'''
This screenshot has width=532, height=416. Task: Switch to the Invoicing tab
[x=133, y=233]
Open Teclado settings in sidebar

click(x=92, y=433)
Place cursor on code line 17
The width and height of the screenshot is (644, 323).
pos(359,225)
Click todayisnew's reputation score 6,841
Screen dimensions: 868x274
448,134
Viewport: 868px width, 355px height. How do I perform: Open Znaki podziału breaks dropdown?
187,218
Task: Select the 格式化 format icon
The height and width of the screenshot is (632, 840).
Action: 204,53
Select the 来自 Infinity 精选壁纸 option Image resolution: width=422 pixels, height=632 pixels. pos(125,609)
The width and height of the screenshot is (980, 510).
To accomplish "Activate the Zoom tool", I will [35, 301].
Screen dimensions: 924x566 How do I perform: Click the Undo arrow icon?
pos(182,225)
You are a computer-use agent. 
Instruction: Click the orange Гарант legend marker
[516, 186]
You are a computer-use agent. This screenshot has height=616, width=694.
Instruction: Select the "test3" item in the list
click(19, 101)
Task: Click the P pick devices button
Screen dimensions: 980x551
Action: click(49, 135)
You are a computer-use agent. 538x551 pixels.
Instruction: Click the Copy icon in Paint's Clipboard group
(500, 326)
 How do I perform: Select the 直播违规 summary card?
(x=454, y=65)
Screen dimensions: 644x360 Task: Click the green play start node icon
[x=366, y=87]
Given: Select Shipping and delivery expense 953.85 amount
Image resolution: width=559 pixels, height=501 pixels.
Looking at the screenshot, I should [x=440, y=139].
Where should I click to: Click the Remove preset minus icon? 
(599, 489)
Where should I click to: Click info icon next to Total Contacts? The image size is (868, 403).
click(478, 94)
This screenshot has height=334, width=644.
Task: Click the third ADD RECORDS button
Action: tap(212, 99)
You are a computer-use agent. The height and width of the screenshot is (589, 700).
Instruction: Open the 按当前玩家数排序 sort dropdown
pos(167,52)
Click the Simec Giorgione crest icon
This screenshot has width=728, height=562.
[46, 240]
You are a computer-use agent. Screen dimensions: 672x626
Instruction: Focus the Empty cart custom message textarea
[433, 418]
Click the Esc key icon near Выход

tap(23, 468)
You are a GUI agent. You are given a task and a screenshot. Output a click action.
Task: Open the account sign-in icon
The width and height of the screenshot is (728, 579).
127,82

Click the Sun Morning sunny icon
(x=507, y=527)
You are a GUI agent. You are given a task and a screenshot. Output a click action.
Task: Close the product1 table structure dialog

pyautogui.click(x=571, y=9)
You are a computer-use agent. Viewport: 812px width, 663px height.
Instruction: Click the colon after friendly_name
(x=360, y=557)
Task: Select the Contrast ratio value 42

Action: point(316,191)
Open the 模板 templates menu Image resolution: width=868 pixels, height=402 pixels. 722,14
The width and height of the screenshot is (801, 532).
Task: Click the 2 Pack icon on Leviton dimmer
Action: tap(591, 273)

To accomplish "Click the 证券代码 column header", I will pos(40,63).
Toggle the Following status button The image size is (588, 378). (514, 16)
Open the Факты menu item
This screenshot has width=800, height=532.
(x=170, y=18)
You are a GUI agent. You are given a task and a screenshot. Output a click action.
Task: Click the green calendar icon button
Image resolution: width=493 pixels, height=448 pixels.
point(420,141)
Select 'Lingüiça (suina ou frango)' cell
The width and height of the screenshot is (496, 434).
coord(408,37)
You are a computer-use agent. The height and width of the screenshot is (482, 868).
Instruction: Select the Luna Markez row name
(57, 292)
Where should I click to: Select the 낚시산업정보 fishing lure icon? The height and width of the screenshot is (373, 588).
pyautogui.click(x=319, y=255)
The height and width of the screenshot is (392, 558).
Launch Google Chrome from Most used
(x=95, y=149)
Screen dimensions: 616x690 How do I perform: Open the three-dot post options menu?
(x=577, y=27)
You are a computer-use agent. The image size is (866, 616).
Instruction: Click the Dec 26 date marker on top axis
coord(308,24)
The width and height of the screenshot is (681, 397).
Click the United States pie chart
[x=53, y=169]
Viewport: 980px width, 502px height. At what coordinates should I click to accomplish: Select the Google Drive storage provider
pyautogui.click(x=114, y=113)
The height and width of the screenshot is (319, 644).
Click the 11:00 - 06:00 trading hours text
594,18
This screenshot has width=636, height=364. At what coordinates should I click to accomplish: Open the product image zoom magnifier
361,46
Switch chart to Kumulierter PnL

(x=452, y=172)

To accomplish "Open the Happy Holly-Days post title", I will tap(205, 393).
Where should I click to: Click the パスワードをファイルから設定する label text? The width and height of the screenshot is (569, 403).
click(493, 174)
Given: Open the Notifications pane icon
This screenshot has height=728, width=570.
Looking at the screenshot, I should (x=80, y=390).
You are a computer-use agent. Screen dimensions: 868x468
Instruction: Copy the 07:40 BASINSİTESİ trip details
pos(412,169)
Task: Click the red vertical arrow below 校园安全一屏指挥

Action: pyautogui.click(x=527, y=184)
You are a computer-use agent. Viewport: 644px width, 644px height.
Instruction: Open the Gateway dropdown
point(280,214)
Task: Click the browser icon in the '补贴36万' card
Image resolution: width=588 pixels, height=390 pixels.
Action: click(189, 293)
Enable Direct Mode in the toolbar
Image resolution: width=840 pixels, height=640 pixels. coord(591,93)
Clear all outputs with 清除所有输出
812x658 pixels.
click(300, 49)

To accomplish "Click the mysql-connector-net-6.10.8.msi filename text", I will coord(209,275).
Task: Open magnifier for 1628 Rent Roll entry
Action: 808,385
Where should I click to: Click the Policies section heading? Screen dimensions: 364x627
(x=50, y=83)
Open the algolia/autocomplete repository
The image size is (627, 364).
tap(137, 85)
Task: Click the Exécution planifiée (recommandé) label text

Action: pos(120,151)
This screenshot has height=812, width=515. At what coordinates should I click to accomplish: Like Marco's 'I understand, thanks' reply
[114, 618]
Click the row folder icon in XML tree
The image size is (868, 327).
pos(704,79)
'''
#### EXERCISE AIM
An exact copy of all the records is what is needed here.

#### OUTPUT
This screenshot has width=532, height=416. Task: Switch to the Invoicing tab
[x=133, y=233]
Open Teclado settings in sidebar

click(x=92, y=433)
Place cursor on code line 17
The width and height of the screenshot is (644, 323).
pos(359,225)
Click todayisnew's reputation score 6,841
Screen dimensions: 868x274
448,134
Viewport: 868px width, 355px height. How do I perform: Open Znaki podziału breaks dropdown?
187,218
Task: Select the 格式化 format icon
The height and width of the screenshot is (632, 840).
Action: 204,53
Select the 来自 Infinity 精选壁纸 option Image resolution: width=422 pixels, height=632 pixels. pos(125,609)
The width and height of the screenshot is (980, 510).
To accomplish "Activate the Zoom tool", I will [35, 301].
Screen dimensions: 924x566 How do I perform: Click the Undo arrow icon?
pos(182,225)
You are a computer-use agent. 
Instruction: Click the orange Гарант legend marker
[516, 186]
You are a computer-use agent. This screenshot has height=616, width=694.
Instruction: Select the "test3" item in the list
click(19, 101)
Task: Click the P pick devices button
Screen dimensions: 980x551
Action: click(49, 135)
You are a computer-use agent. 538x551 pixels.
Instruction: Click the Copy icon in Paint's Clipboard group
(500, 326)
 How do I perform: Select the 直播违规 summary card?
(x=454, y=65)
Screen dimensions: 644x360 Task: Click the green play start node icon
[x=366, y=87]
Given: Select Shipping and delivery expense 953.85 amount
Image resolution: width=559 pixels, height=501 pixels.
Looking at the screenshot, I should [x=440, y=139].
Where should I click to: Click the Remove preset minus icon? 
(599, 489)
Where should I click to: Click info icon next to Total Contacts? The image size is (868, 403).
click(478, 94)
This screenshot has height=334, width=644.
Task: Click the third ADD RECORDS button
Action: tap(212, 99)
You are a computer-use agent. The height and width of the screenshot is (589, 700).
Instruction: Open the 按当前玩家数排序 sort dropdown
pos(167,52)
Click the Simec Giorgione crest icon
This screenshot has width=728, height=562.
[46, 240]
You are a computer-use agent. Screen dimensions: 672x626
Instruction: Focus the Empty cart custom message textarea
[433, 418]
Click the Esc key icon near Выход

tap(23, 468)
You are a GUI agent. You are given a task and a screenshot. Output a click action.
Task: Open the account sign-in icon
The width and height of the screenshot is (728, 579).
127,82

Click the Sun Morning sunny icon
(x=507, y=527)
You are a GUI agent. You are given a task and a screenshot. Output a click action.
Task: Close the product1 table structure dialog

pyautogui.click(x=571, y=9)
You are a computer-use agent. Viewport: 812px width, 663px height.
Instruction: Click the colon after friendly_name
(x=360, y=557)
Task: Select the Contrast ratio value 42

Action: point(316,191)
Open the 模板 templates menu Image resolution: width=868 pixels, height=402 pixels. 722,14
The width and height of the screenshot is (801, 532).
Task: Click the 2 Pack icon on Leviton dimmer
Action: tap(591, 273)

To accomplish "Click the 证券代码 column header", I will pos(40,63).
Toggle the Following status button The image size is (588, 378). (514, 16)
Open the Факты menu item
This screenshot has width=800, height=532.
(x=170, y=18)
You are a GUI agent. You are given a task and a screenshot. Output a click action.
Task: Click the green calendar icon button
Image resolution: width=493 pixels, height=448 pixels.
point(420,141)
Select 'Lingüiça (suina ou frango)' cell
The width and height of the screenshot is (496, 434).
coord(408,37)
You are a computer-use agent. The height and width of the screenshot is (482, 868).
Instruction: Select the Luna Markez row name
(57, 292)
Where should I click to: Select the 낚시산업정보 fishing lure icon? The height and width of the screenshot is (373, 588).
pyautogui.click(x=319, y=255)
The height and width of the screenshot is (392, 558).
Launch Google Chrome from Most used
(x=95, y=149)
Screen dimensions: 616x690 How do I perform: Open the three-dot post options menu?
(x=577, y=27)
You are a computer-use agent. The image size is (866, 616).
Instruction: Click the Dec 26 date marker on top axis
coord(308,24)
The width and height of the screenshot is (681, 397).
Click the United States pie chart
[x=53, y=169]
Viewport: 980px width, 502px height. At what coordinates should I click to accomplish: Select the Google Drive storage provider
pyautogui.click(x=114, y=113)
The height and width of the screenshot is (319, 644).
Click the 11:00 - 06:00 trading hours text
594,18
This screenshot has width=636, height=364. At what coordinates should I click to accomplish: Open the product image zoom magnifier
361,46
Switch chart to Kumulierter PnL

(x=452, y=172)

To accomplish "Open the Happy Holly-Days post title", I will tap(205, 393).
Where should I click to: Click the パスワードをファイルから設定する label text? The width and height of the screenshot is (569, 403).
click(493, 174)
Given: Open the Notifications pane icon
This screenshot has height=728, width=570.
Looking at the screenshot, I should (x=80, y=390).
You are a computer-use agent. Screen dimensions: 868x468
Instruction: Copy the 07:40 BASINSİTESİ trip details
pos(412,169)
Task: Click the red vertical arrow below 校园安全一屏指挥

Action: pyautogui.click(x=527, y=184)
You are a computer-use agent. Viewport: 644px width, 644px height.
Instruction: Open the Gateway dropdown
point(280,214)
Task: Click the browser icon in the '补贴36万' card
Image resolution: width=588 pixels, height=390 pixels.
Action: click(189, 293)
Enable Direct Mode in the toolbar
Image resolution: width=840 pixels, height=640 pixels. coord(591,93)
Clear all outputs with 清除所有输出
812x658 pixels.
click(300, 49)

To accomplish "Click the mysql-connector-net-6.10.8.msi filename text", I will coord(209,275).
Task: Open magnifier for 1628 Rent Roll entry
Action: 808,385
Where should I click to: Click the Policies section heading? Screen dimensions: 364x627
(x=50, y=83)
Open the algolia/autocomplete repository
The image size is (627, 364).
tap(137, 85)
Task: Click the Exécution planifiée (recommandé) label text

Action: pos(120,151)
This screenshot has height=812, width=515. At what coordinates should I click to accomplish: Like Marco's 'I understand, thanks' reply
[114, 618]
Click the row folder icon in XML tree
The image size is (868, 327).
pos(704,79)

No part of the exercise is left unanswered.